* Предоставленный фрагмент:
<<<<

А как вы, Галина Борисовна, воспринимаете критику?
Критику близко к сердцу я принимаю очень редко, хотя все поэты ранимы. Выработался иммунитет на укусы… «У поэтов есть такой обычай — в круг сойдясь, оплевывать друг друга», — написал Дмитрий Кедрин почти 90 лет тому назад. Помню из детства, как после одного семинара, где обсуждали мамины стихи, ей вызывали скорую… «А судьи кто?» Зачастую это так… Когда-то Николай Старшинов написал в отзыве о маминой книге, что «поэта надо судить по законам его творчества»… И это правильно! Я давно не завишу в этом от чужих мнений, есть внутренняя свобода, но не внешняя… Однажды на вопрос, не обиделась ли я, когда мне сказали, что книга не понравилась, я ответила: «Не больше, чем на плохую погоду…» И это действительно было так… Человек, который мне это произнёс, не очень-то был вообще искушён в литературе, он даже читал мало… Но зато на меня сильно обиделись за такой ответ… То есть человек заведомо рассчитывал уколоть, причинить боль, получить от этого хоть какую-то компенсацию, что у него дара писателя нет, хочется верить, что не кайф, а сорвалось… От него даже не попробовали отмахнуться, как от осы… Мы же стараемся не махать на осу руками… Обидно же… Хотя, конечно, я прислушиваюсь к замечаниям людей, творчество которых мне созвучно, и благодарна за них… Но всё равно смотрю на это со своей колокольни…
Наше интервью подходит к концу, а потому я бы хотел предложить вашему вниманию вопросы в формате блиц.
Какая ваша главная черта?
Ответственность и одновременно умение воспарять над суетой.
Ваше любимое занятие?
Творчество, чтение, плавание.
Что является вашим главным недостатком?
Застенчивость, не умею открывать ногой любые двери.
Ваша идея о счастье?
Это предчувствие, что всё, о чём мечтала или даже не решалась мечтать, сбывается… Счастье внутри нас, когда мы живём в гармонии с собой и миром, и оно не всегда зависит от внешних обстоятельств… Чем сильнее мы к нему стремимся, тем легче оно ускользает от нас. Счастье как воздух, который мы не замечаем, мы его осознаём, когда оно исчезает. Есть такая буддийская пословица, что счастье как бабочка: чем отчаяннее гонишься за ней, тем быстрее она улетает, но стоит отвлечься, и она прилетит и сядет тебе на плечо.
Лучший поэт всех времён?

>>>>

* Цели:
1. Кто, согласно фрагменту интервью, написал строки «У поэтов есть такой обычай — в круг сойдясь, оплевывать друг друга»?
2. Пожалуйста, выпишите из фрагмента интервью отрывок, начиная со слов «Какая ваша главная» и продолжая до слов «идея о счастье?» включительно.
3. Определите, соответствуют ли фрагменту интервью следующие утверждения, и подтвердите каждый ответ дословной цитатой:
(a) своим главным недостатком Галина Борисовна называет застенчивость;
(b) критику она принимает близко к сердцу очень часто;
(c) счастье, по её словам, всегда зависит от внешних обстоятельств.
Данные для этой работы не понадобятся.

* Собранные материалы:
<<<<

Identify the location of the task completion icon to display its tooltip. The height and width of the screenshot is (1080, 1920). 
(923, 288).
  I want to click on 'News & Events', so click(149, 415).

>>>>

* Решения задач:
1. Дмитрий Кедрин.

2.
Какая ваша главная черта?
Ответственность и одновременно умение воспарять над суетой.
Ваше любимое занятие?
Творчество, чтение, плавание.
Что является вашим главным недостатком?
Застенчивость, не умею открывать ногой любые двери.
Ваша идея о счастье?

3.
(a) Да: «Застенчивость, не умею открывать ногой любые двери».
(b) Нет: «Критику близко к сердцу я принимаю очень редко».
(c) Нет: «оно не всегда зависит от внешних обстоятельств».